Records from a dataset.
↓

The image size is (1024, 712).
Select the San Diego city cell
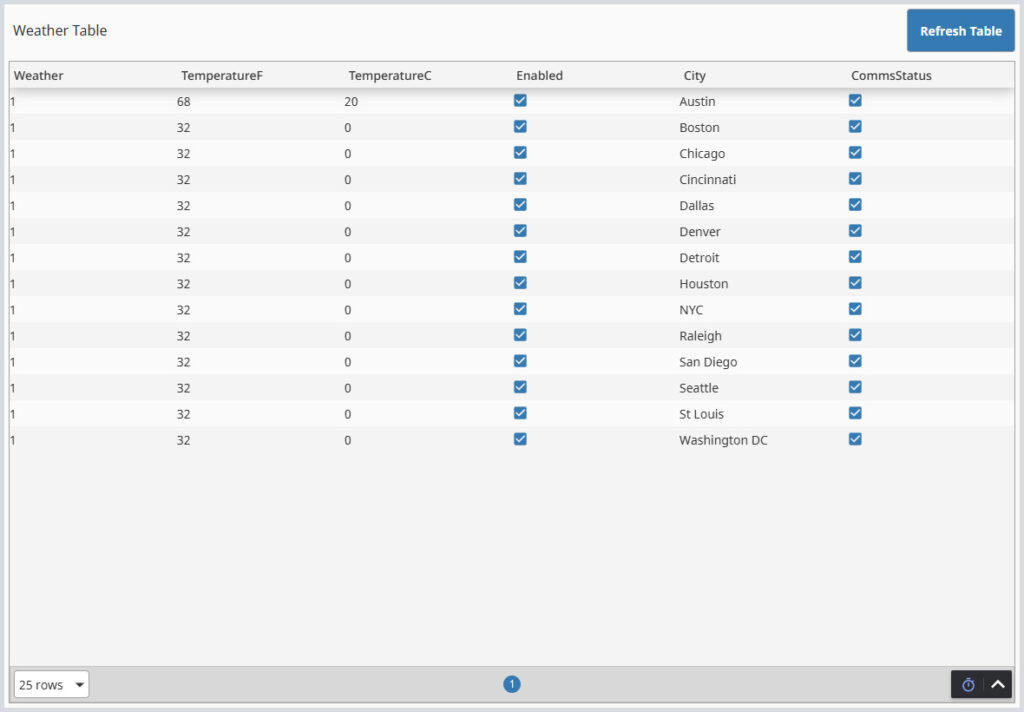[x=708, y=362]
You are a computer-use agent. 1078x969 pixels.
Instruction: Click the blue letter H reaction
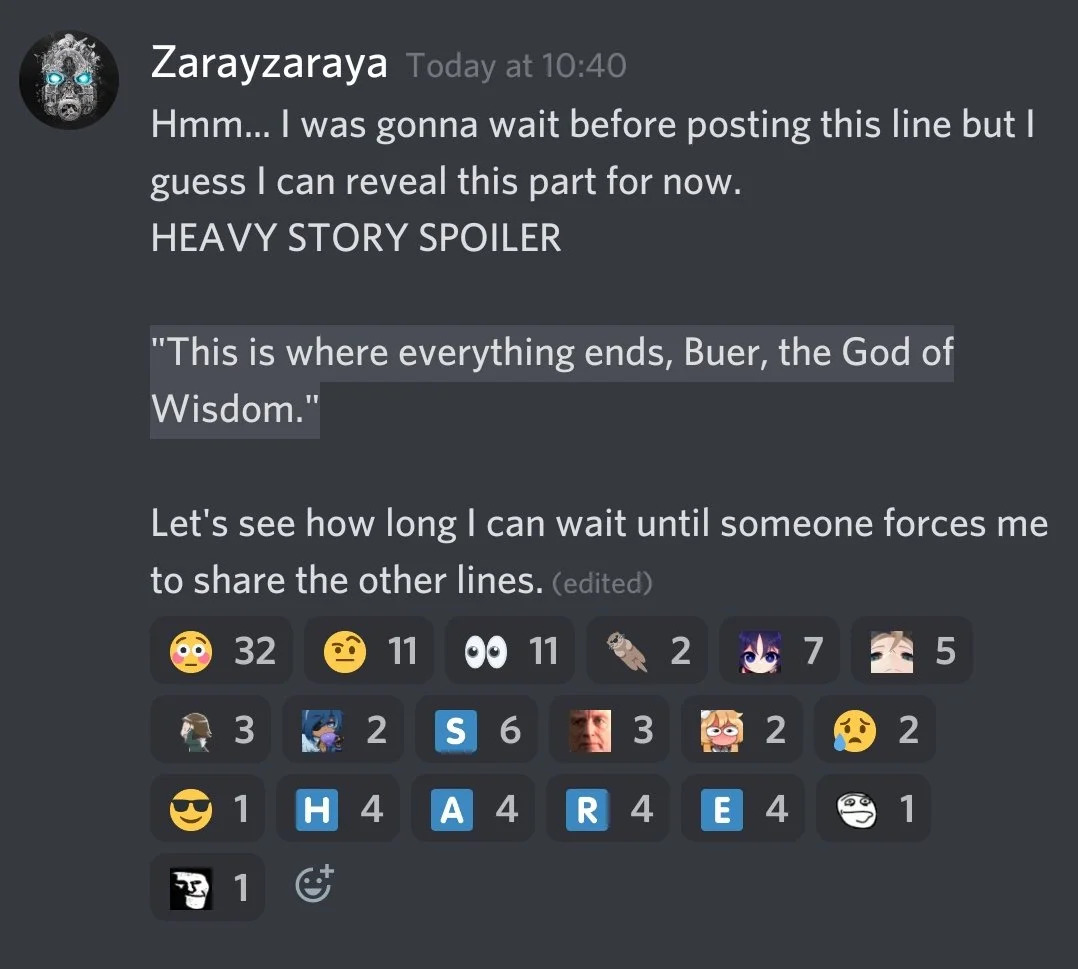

↑

Work item.
Return every record exactly. Pictures stay out.

Problem solution.
The image size is (1024, 712).
Select the San Diego city cell
[x=708, y=362]
You are a computer-use agent. 1078x969 pixels.
Instruction: Click the blue letter H reaction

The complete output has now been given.